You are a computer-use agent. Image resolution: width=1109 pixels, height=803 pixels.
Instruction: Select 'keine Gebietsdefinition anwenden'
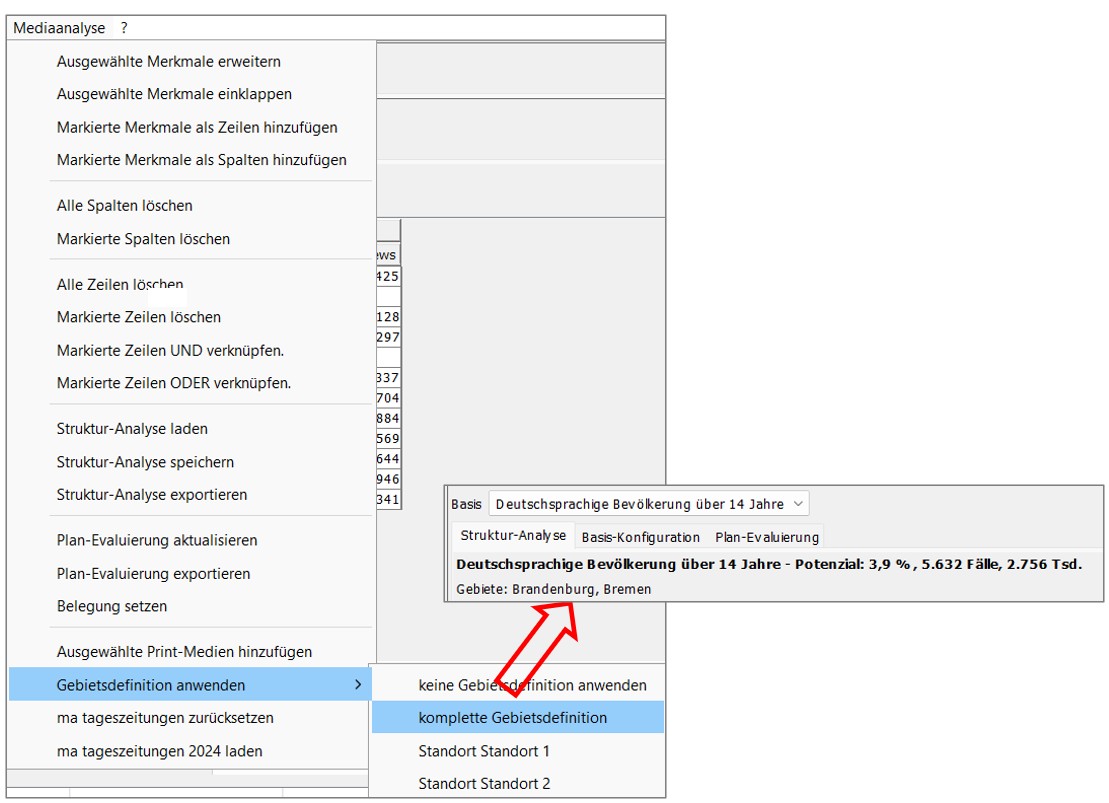(532, 685)
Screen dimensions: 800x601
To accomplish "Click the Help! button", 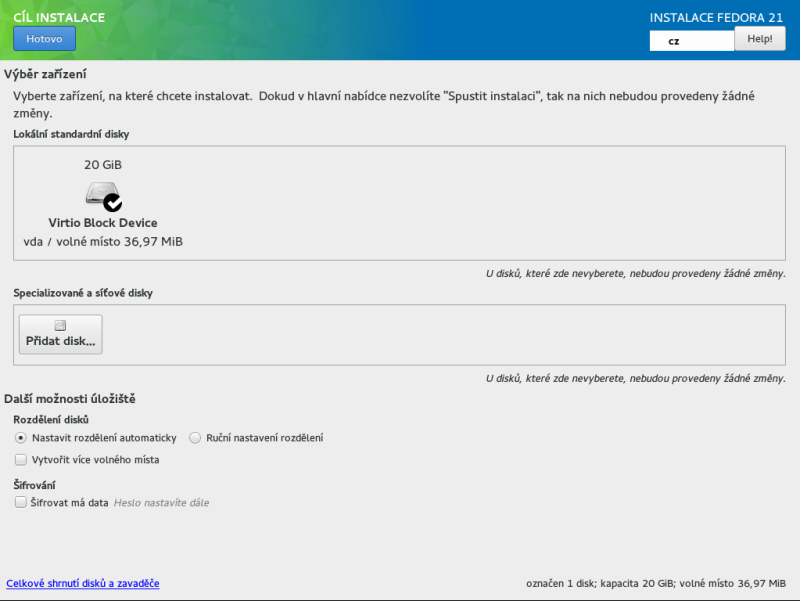I will [759, 39].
§
◆ **WHAT TO PRODUCE**
List each line in the listing above that contains the string "keine".

◆ **SOLVED PROBLEM**
Instruction: Select 'keine Gebietsdefinition anwenden'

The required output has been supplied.